La titular de la Comisión Ejecutiva de Atención a Víctimas del Estado de Quintana Roo (Ceaveqroo), dijo a las que han sido agraviadas que la ley y las instituciones les garantizan el derecho de acceder a una gama amplia de servicios legales, atención médica y psicológica, apoyos para subsistir y mecanismos de reparación económica para enfrentar de la mejor manera el episodio de violencia.

Pero aseguró que la mejor estrategia para erradicarla es la prevención, a través de brindar información puntual sobre los derechos y los apoyos que las asisten.

En el caso de agresión sexual, por ejemplo, se proporcionan servicios médicos para evitar enfermedades o embarazos no deseados y un trato digno en las instituciones de salud, pero igualmente hay contención emocional y asesoría jurídica.

La comisionada señaló que los casos de violencia contra la mujer ocurren en su mayoría en los hogares o en el primer círculo de familiares con quienes se convive, pero sin que sé habitualmente denuncie hasta que se ve amenazada la integridad o la vida de la víctima o de sus hijas e hijos.

Para que una denuncia legal se formalice llegan a pasar hasta seis situaciones previas de violencia, pues la víctima desconoce que puede gozar de apoyos para la manutención, pago de renta, pasajes para retornar a su lugar de origen o acompañamiento legal para mantener la custodia legal de hijas e hijos.

Rivero González en entrevista con Luces del Siglo dijo que hay todo un aparato de gobierno y leyes dispuestas para asistirlas y acompañarlas con asesoría, atención inmediata y apoyos económicos.

Pero igual de valioso es saber, agregó, que no es normal vivir en un lugar con violencia cotidiana y hay que conocer la forma de actuar ante hechos y situaciones de riesgo, porque un derecho que no se conoce es un derecho que no se ejerce.

“Se deben identificar situaciones de riesgo para evitar estar en una situación constitutiva de algún delito.
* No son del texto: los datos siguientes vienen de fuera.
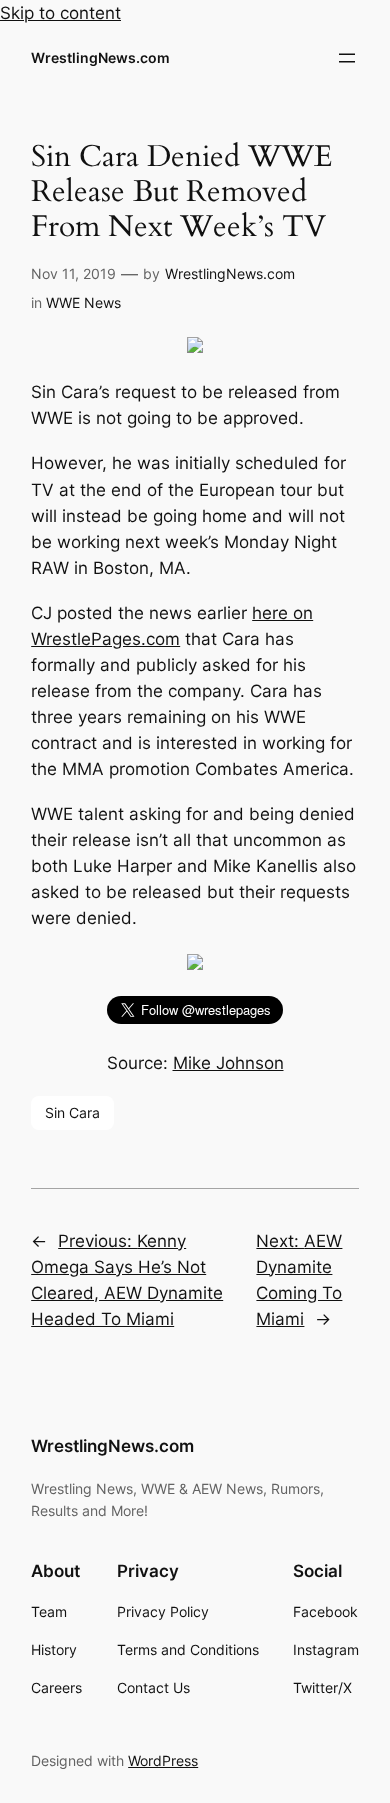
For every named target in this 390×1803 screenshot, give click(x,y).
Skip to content (60, 13)
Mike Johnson (228, 1063)
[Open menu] (347, 58)
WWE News (83, 302)
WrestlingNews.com (100, 57)
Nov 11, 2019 (73, 273)
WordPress (163, 1760)
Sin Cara (72, 1112)
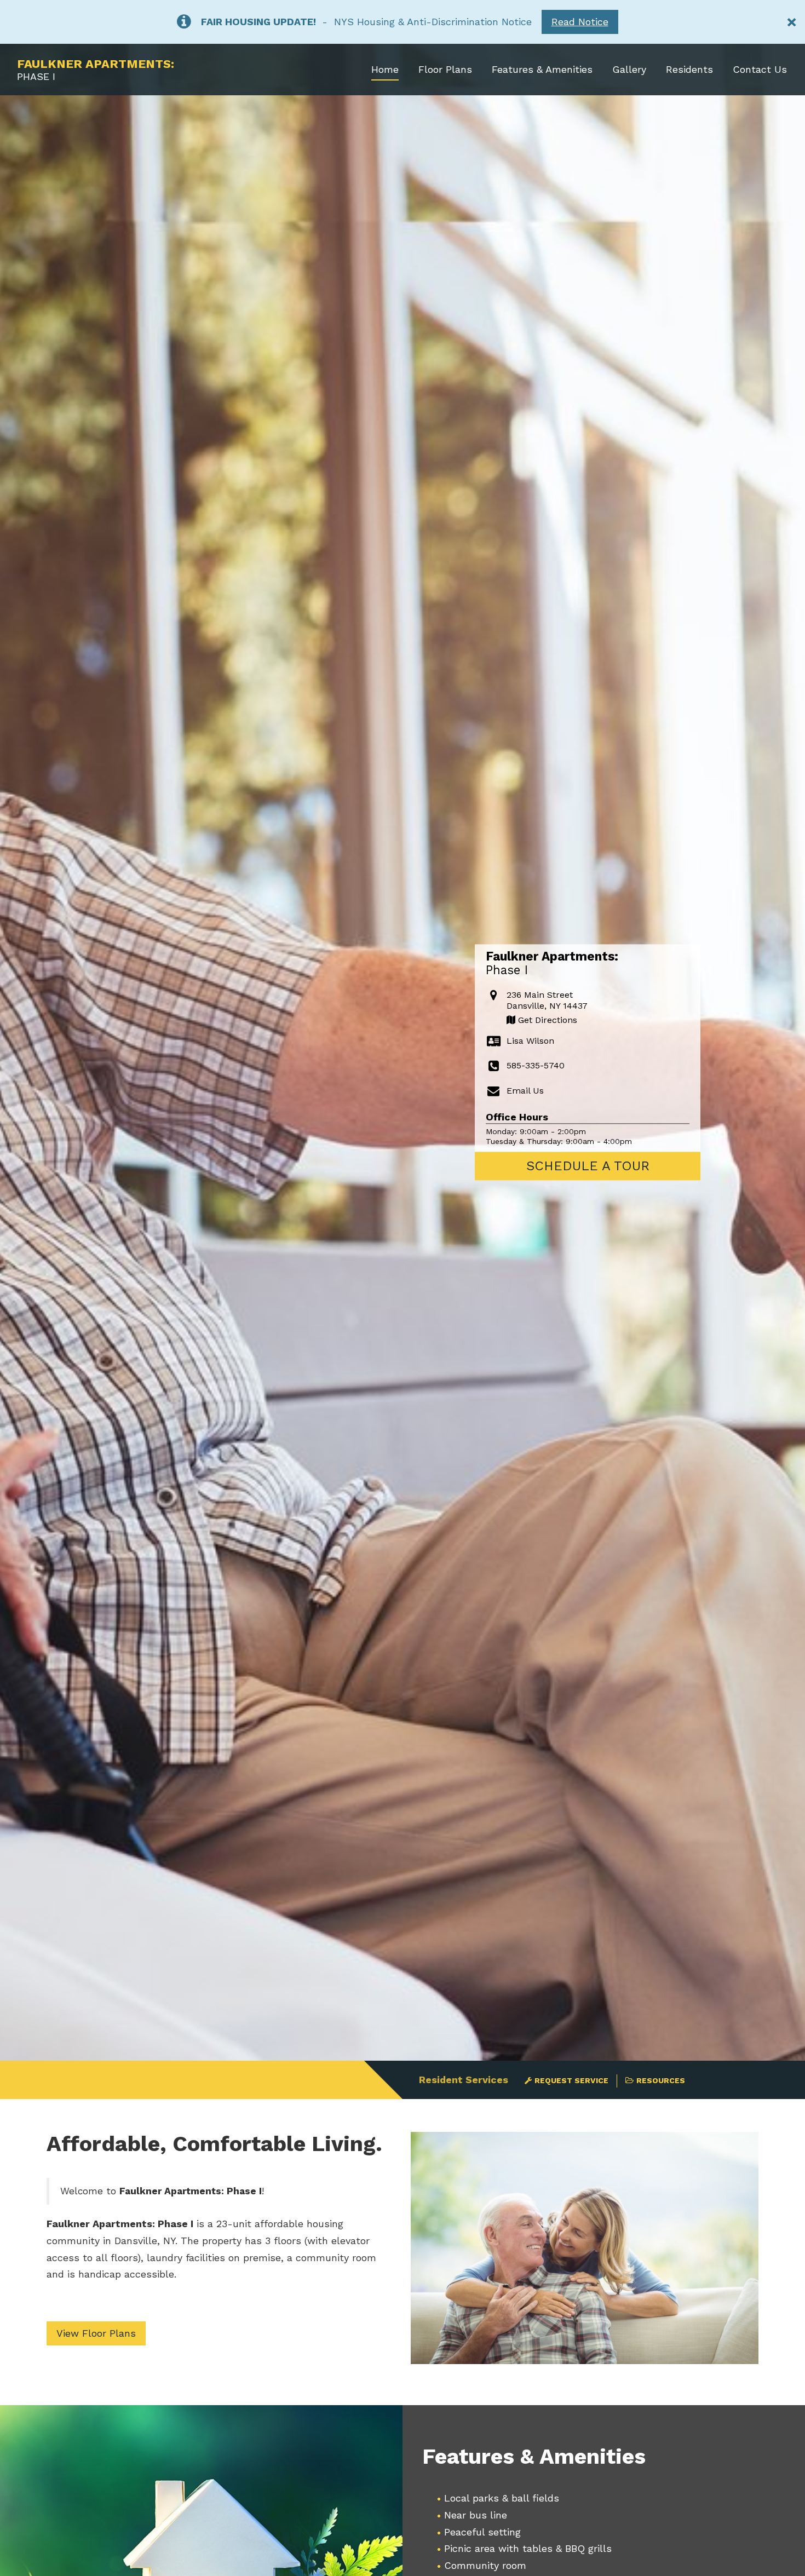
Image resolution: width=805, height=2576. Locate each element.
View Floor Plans (96, 2333)
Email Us (525, 1090)
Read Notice (579, 21)
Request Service (571, 2080)
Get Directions (546, 1020)
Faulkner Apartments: (95, 69)
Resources (660, 2080)
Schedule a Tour (587, 1166)
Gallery (629, 69)
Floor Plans (445, 69)
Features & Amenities (542, 69)
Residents (689, 69)
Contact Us (760, 69)
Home (385, 69)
La mujer es el sector de la población que está en más vulnerabilidad, pero también suelen ser las niñas y las adolescentes”.

El Secretariado Ejecutivo de Seguridad Pública reconoce que la violencia contra la mujer prevalece en todo el país y la entidad quintanarroense no queda exenta.

Los casos documentados muestran que se da principalmente por el machismo, a través de insultos, amenazas, empujones o agresiones físicas que denostan, humillan o lastiman, pero también con otras formas cuyo fin es despojar de bienes y recursos económicos o condicionarlos en su disfrute para castigar la autoestima.

“El agresor juega con la manipulación y el chantaje, pero no hay secreto que sea lo suficientemente poderoso para quedarse callada, porque las consecuencias pueden ser peores al compartir ese secreto que el agresor pide mantener”.

Aparte están los feminicidios, casos más extremos donde se pone en riesgo latente a todas las mujeres, pues el agresor (en la mayoría de casos) es la pareja, ex pareja o formó parte del círculo familiar.

La prevención en este tipo de situaciones consiste en realizar un test de evaluación que analice la relación y el vínculo con la actual o anteriores parejas para detectar la presencia (y el riesgo) de insultos y ofensas que hacen sentir menos a la mujer.

De la violencia patrimonial donde se arrebata algún bien patrimonial o impide su disfrute, incluso del sueldo o de los ahorros, debe también denunciarse.

Pero con el uso de los medios digitales hay otras formas de ejercer la violencia, a través de la intromisión a la intimidad en las redes sociales, que ocurre cuando se publican fotografías o videos íntimos sin la autorización, para exponer y humillar.

El riesgo es mayor ante los niños y las adolescentes ante personas disfrazadas en el anonimato que son agresores o depredadores sexuales.

Rivero González insistió que la prevención coadyuva a contrarrestar la condición de vulnerabilidad de la víctima en el hogar, el trabajo o la comunidad.